• **INSTRUCTIONS TO FOLLOW**
Pull out all lines from the listing below in which the word "Enable" appears.

• **ENTRIES SHOWN**
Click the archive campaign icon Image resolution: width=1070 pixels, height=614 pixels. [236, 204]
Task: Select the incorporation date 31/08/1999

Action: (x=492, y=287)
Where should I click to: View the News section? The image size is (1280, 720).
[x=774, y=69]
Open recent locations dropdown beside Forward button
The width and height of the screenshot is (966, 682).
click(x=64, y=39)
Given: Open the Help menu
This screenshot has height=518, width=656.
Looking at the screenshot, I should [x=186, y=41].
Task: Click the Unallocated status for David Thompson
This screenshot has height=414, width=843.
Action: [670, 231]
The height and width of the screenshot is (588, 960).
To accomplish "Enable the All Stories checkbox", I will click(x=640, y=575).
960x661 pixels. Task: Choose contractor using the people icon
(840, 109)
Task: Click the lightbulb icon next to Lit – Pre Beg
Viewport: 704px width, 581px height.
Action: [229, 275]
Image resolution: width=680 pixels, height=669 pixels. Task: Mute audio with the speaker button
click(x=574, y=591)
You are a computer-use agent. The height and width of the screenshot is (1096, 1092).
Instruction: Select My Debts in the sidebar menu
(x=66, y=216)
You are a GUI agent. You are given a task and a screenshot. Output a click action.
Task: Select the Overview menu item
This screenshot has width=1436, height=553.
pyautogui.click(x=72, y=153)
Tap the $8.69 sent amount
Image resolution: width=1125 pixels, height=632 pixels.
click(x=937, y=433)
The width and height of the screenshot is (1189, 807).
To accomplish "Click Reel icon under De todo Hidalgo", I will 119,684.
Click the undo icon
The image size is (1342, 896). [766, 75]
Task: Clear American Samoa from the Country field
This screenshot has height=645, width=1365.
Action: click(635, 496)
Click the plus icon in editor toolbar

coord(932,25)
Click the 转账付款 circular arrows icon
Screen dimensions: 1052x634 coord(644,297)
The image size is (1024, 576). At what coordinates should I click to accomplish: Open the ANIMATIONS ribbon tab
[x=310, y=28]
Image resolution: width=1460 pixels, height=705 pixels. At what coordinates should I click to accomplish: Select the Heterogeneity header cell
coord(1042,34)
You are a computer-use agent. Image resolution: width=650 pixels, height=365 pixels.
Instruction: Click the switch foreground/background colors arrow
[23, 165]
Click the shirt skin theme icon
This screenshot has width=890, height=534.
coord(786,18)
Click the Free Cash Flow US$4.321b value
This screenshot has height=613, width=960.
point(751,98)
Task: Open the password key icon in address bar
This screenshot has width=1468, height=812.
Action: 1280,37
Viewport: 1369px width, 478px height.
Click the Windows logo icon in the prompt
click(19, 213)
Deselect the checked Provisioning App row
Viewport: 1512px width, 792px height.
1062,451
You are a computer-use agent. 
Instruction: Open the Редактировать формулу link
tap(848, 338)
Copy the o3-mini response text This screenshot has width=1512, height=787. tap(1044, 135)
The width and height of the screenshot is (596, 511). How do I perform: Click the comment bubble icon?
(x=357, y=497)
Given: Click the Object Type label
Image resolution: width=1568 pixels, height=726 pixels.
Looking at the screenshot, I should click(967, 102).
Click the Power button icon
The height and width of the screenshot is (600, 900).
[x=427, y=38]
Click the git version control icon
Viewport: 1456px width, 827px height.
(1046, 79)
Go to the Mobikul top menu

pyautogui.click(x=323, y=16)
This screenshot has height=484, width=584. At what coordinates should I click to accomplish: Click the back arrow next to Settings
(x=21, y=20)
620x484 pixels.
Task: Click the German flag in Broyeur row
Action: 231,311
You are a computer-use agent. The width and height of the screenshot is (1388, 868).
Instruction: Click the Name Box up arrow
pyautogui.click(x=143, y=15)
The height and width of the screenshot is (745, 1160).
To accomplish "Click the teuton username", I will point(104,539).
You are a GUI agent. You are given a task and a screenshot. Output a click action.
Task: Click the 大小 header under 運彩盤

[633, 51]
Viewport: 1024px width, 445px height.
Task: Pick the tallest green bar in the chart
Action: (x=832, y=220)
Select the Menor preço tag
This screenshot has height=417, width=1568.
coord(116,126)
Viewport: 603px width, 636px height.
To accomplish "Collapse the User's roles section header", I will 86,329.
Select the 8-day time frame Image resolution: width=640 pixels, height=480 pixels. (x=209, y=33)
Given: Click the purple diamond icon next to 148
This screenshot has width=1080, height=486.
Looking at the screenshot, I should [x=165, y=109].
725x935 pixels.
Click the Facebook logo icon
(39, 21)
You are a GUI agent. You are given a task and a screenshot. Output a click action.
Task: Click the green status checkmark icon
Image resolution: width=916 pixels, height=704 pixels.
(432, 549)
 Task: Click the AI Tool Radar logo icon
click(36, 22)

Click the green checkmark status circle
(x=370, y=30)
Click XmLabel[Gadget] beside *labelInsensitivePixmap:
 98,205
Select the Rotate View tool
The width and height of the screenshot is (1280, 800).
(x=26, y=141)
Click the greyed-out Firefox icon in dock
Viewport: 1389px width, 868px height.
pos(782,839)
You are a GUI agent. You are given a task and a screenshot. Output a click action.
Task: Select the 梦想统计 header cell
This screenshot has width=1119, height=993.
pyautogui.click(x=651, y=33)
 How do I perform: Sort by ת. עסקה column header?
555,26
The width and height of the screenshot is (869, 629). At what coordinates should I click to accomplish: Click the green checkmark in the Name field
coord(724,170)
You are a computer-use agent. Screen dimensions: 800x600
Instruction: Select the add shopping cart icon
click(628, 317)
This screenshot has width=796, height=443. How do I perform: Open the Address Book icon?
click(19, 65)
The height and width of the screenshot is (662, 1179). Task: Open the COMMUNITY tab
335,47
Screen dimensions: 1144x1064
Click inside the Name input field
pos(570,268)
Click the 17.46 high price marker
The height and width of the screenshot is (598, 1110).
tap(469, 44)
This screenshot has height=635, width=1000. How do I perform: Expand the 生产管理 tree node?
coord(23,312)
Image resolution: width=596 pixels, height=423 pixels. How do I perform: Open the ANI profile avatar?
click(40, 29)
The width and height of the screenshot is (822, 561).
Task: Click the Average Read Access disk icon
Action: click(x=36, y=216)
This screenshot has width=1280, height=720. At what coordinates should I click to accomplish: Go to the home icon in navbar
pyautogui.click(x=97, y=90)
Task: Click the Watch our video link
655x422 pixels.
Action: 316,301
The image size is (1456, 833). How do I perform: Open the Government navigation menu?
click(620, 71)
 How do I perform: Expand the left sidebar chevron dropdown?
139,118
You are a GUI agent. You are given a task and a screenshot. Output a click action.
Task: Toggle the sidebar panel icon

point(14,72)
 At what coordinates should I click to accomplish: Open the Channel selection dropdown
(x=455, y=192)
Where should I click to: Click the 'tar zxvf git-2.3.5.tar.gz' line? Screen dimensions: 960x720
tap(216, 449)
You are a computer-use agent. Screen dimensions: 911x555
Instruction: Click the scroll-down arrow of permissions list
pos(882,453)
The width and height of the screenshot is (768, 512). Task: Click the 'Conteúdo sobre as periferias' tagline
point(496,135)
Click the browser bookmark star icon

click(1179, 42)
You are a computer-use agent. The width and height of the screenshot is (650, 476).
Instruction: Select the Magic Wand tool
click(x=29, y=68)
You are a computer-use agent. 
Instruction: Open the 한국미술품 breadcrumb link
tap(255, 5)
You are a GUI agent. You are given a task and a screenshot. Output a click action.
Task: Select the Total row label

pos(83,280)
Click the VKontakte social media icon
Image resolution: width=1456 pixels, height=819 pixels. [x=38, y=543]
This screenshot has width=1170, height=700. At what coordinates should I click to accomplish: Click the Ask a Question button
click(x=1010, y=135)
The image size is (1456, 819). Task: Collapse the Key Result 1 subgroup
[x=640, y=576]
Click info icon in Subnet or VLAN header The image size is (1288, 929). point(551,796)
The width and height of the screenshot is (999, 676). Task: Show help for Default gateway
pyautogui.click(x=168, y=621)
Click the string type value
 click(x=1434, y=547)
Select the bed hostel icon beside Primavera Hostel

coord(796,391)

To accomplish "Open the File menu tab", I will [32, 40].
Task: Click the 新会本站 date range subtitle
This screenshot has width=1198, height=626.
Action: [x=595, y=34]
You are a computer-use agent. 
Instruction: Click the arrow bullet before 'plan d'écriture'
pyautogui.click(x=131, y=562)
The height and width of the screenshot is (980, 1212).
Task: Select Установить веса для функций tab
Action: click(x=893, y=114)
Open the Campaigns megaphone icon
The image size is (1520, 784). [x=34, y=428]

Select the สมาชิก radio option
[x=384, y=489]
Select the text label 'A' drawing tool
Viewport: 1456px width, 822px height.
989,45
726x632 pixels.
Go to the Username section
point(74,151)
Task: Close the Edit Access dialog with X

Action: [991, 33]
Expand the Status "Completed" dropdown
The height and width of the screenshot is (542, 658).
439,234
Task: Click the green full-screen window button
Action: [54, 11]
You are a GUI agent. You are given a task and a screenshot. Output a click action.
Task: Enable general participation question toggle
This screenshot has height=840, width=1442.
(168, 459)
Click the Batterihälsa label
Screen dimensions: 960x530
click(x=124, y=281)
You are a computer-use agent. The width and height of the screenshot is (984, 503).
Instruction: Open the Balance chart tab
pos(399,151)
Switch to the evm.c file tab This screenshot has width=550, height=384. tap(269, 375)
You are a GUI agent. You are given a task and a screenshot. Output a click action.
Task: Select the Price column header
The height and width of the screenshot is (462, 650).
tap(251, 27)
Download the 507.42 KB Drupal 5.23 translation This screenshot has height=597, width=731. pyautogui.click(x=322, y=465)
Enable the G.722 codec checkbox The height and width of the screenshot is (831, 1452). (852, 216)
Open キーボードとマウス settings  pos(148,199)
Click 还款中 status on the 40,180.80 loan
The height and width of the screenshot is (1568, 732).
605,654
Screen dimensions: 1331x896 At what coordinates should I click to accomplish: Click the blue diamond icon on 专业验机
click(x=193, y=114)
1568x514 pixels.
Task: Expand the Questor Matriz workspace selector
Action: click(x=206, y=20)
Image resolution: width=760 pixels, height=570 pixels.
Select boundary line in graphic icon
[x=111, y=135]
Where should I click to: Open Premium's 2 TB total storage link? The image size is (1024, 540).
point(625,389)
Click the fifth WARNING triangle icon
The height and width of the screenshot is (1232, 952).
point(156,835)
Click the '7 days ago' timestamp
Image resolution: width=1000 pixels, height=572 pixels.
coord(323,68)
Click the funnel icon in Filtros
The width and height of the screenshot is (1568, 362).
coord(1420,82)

• **FINISHED EXERCISE**
To accomplish "Enable the All Stories checkbox", I will click(x=640, y=575).
Task: Enable general participation question toggle
Enable the G.722 codec checkbox The height and width of the screenshot is (831, 1452). (852, 216)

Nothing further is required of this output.